In this study, we use a method that is more rigorous than that used in earlier studies to identify tests with pending results at hospital discharge. Whereas prior studies have used the number of pending tests noted in the discharge summary to determine how often test results are followed up, we identified pending tests at discharge as all tests ordered during hospitalization whose results were not final until after discharge. Identification of pending tests using our criteria was achieved by querying an electronic medical record system. We demonstrate that large quality-gaps exist in documenting both laboratory tests with pending results at discharge and the appropriate follow-up provider for the tests in discharge summaries. All study patients had pending test results at the time of discharge, but discharge summaries for 75% of these patients did not mention any pending tests, and only 13% of all summaries accurately incorporated all pending tests.
Our findings highlight several points, namely: (1) that current discharge summaries cannot be relied on to comprehensively reflect tests that have results pending at discharge, (2) that deficiencies in documentation are likely due to more complex and possibly systemic reasons and should not be attributed simply to provider experience, patient characteristics, or test characteristics, and (3) that strategies are needed to improve incorporation of both pending tests and the follow-up provider(s) into the discharge summary. The fact that there was no statistical difference in documentation rates among the various types of providers suggests that there is room for improvement by all providers from students to attending physicians.

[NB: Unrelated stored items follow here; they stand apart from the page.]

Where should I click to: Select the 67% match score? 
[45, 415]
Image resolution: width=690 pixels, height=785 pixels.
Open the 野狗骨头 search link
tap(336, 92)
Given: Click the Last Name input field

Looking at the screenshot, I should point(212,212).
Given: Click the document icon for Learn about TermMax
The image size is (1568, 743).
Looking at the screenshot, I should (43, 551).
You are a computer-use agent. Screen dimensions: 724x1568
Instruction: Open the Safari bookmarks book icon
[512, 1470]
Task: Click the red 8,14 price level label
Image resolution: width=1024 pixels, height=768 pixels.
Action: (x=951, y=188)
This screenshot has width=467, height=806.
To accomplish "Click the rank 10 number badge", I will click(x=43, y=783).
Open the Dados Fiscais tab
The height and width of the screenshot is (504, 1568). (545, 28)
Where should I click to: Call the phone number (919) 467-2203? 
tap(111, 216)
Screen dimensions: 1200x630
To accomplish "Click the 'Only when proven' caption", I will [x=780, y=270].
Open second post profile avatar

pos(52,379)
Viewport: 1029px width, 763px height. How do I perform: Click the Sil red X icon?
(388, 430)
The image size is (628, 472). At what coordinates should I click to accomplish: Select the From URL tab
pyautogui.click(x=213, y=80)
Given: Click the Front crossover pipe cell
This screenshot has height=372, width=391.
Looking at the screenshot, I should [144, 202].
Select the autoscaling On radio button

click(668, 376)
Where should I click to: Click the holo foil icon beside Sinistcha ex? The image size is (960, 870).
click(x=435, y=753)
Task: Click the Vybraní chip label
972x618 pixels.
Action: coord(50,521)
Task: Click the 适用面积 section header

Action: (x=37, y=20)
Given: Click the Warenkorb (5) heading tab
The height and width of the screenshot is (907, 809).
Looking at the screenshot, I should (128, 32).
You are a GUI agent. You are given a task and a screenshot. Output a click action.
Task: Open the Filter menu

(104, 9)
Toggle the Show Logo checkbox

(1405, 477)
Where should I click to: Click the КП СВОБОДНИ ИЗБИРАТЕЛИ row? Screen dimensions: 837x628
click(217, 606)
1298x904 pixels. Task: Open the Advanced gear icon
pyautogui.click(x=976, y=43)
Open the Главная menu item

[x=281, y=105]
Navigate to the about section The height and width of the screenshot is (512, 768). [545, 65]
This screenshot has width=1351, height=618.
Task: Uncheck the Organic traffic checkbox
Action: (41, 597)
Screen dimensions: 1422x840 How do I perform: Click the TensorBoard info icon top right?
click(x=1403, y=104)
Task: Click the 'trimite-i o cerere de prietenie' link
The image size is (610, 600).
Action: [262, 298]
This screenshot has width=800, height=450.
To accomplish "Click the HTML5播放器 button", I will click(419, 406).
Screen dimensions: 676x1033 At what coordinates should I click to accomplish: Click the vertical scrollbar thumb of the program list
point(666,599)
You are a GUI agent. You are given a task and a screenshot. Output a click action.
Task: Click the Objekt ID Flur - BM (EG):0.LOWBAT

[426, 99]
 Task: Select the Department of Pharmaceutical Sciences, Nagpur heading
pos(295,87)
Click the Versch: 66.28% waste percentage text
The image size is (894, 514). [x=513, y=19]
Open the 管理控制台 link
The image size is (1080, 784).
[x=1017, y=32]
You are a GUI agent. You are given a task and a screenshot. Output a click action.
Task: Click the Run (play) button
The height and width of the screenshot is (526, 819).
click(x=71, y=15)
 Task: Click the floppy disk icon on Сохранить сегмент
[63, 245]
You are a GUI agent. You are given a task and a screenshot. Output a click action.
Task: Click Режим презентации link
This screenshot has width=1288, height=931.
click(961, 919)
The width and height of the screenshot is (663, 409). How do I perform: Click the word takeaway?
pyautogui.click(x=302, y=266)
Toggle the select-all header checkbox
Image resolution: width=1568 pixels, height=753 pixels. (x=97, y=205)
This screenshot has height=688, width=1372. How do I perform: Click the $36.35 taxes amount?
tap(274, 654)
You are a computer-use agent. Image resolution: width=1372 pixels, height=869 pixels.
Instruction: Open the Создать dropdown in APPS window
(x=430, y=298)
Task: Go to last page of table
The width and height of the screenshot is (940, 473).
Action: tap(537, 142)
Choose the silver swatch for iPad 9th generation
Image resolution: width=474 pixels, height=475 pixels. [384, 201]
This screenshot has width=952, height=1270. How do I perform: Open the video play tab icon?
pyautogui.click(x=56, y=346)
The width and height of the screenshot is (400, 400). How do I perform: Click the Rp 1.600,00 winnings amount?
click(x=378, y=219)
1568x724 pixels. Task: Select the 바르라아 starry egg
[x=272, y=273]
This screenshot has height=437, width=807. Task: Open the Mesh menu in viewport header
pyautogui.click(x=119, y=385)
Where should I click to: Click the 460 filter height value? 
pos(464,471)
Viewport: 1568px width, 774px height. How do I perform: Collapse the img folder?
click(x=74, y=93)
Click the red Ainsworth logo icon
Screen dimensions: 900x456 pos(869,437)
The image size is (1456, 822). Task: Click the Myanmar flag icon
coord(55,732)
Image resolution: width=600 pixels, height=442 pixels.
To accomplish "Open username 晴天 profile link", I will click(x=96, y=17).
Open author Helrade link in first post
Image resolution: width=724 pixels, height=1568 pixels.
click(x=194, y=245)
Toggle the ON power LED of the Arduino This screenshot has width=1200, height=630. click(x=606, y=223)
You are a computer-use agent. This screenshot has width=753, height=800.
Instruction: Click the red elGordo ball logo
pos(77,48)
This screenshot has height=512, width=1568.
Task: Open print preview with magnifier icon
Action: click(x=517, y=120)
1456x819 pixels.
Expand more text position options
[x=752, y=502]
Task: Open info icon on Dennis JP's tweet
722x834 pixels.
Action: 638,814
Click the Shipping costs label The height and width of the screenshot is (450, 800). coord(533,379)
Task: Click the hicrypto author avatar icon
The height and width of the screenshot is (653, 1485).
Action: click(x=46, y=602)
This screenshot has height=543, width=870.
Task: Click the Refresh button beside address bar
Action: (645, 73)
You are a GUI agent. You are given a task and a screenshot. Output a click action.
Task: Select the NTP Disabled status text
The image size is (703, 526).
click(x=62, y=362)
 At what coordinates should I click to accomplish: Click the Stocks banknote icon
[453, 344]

Any test with a pending result at discharge holds within it the potential for an error due to a missed action. Steps must therefore be taken to ensure that the appropriate follow-up provider is made aware of these pending tests and that the results (as they return) are consistently communicated to that provider. Some strategies that might be adopted to improve the incorporation of pending tests into the discharge summary include: (1) using a checklist that contains a reminder to list pending tests at the time the summary is being created, (2) enforcing documentation of pending tests, either by having a dedicated space for putting this information (which cannot be left blank) or by linking documentation rates to performance evaluation for providers, and (3) automatically identifying the pending tests by querying the admission-discharge-transfer system, the order entry system, and the laboratory information system, and displaying these tests to the discharging provider so that she can choose which ones to place in the summary.
Most of the above strategies can also be employed to improve documentation of information about the follow-up provider into the discharge summary. It could also be possible in an EMR (which contains patient-provider encounter information) to automatically display details of outpatient providers who have previously taken care of the patient. As the follow-up provider will in most cases be someone who has seen the patient previously, this approach should make it easier to document and thereby transmit information for follow-up. In some cases, the decision of who is to be the follow-up provider will need to be resolved before the summary is finalized, so that the information can be appropriately recorded in the summary.
Several limitations of our study deserve mention. The study was done in two tertiary care centers in teams led by hospitalists, and our findings may not be generalizable to institutions without these characteristics. Not all institutions have EMRs, and thus our method of determining pending tests through queries of the EMRs might not be easily translatable to other institutions. We used implicit review and judgments by investigators to categorize actionable test results, and this approach could have introduced bias.